Assault Ambiguity
Marriage bans and domestic abuse.
Ohio law clerk Jeff Lazarus was just trying to defend a client when he stumbled on a glaring loophole in Ohio's domestic violence laws–and provoked an attack on the state's new same-sex marriage ban. Frederick Burk, 42, was accused of slapping his live-in girlfriend in an argument over a pack of cigarettes. Lazarus, a third-year law student at Case Western University, reasoned that the definition of marriage enshrined by a 2004 ballot initiative known as Issue 1 precluded Burk's girlfriend from charging him under the state's domestic violence law.
Burk's public defender, David Magee, asked the judge to dismiss the charge because Ohio's newest constitutional amendment prohibits any state law that would "create or recognize a legal status for relationships of unmarried individuals." As Burk wasn't married to his accuser, the judge downgraded Burk's crime from a felony to a misdemeanor. Carrie Davis, staff attorney at the Ohio ACLU, says the case has prompted at least four more challenges to domestic abuse cases in Ohio.

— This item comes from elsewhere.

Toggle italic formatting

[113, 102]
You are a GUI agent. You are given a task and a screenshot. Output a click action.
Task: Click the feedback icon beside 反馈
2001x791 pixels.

The issue of whether the same-sex marriage ban guts the state's domestic violence law is now working its way up the state's courts. "It's possible that the Ohio Supreme Court will decide that this doesn't affect domestic violence law, but I don't really see how they could reach that conclusion without ignoring the language of Issue 1," says Lewis Katz, a law professor at Ohio's Case Western Reserve University.
Ohio isn't the only state whose same-sex marriage ban has had unintended consequences. Michigan's attorney general recently ruled that the state's law against gay marriage prohibits public employers from offering health benefits to homosexual partners. Gov. Jennifer Granholm has announced that a "legal cloud" is hovering, and benefits for some employees and families are being withheld pending a judicial decision on whether the law's language precludes them.
Lazarus, the law student who discovered the Ohio loophole, says he has no political agenda, but "the law does have unintended consequences….Politicans have been saying this wasn't what Ohio voters intended with Issue 1. If they really believe that, we should take a second look at it."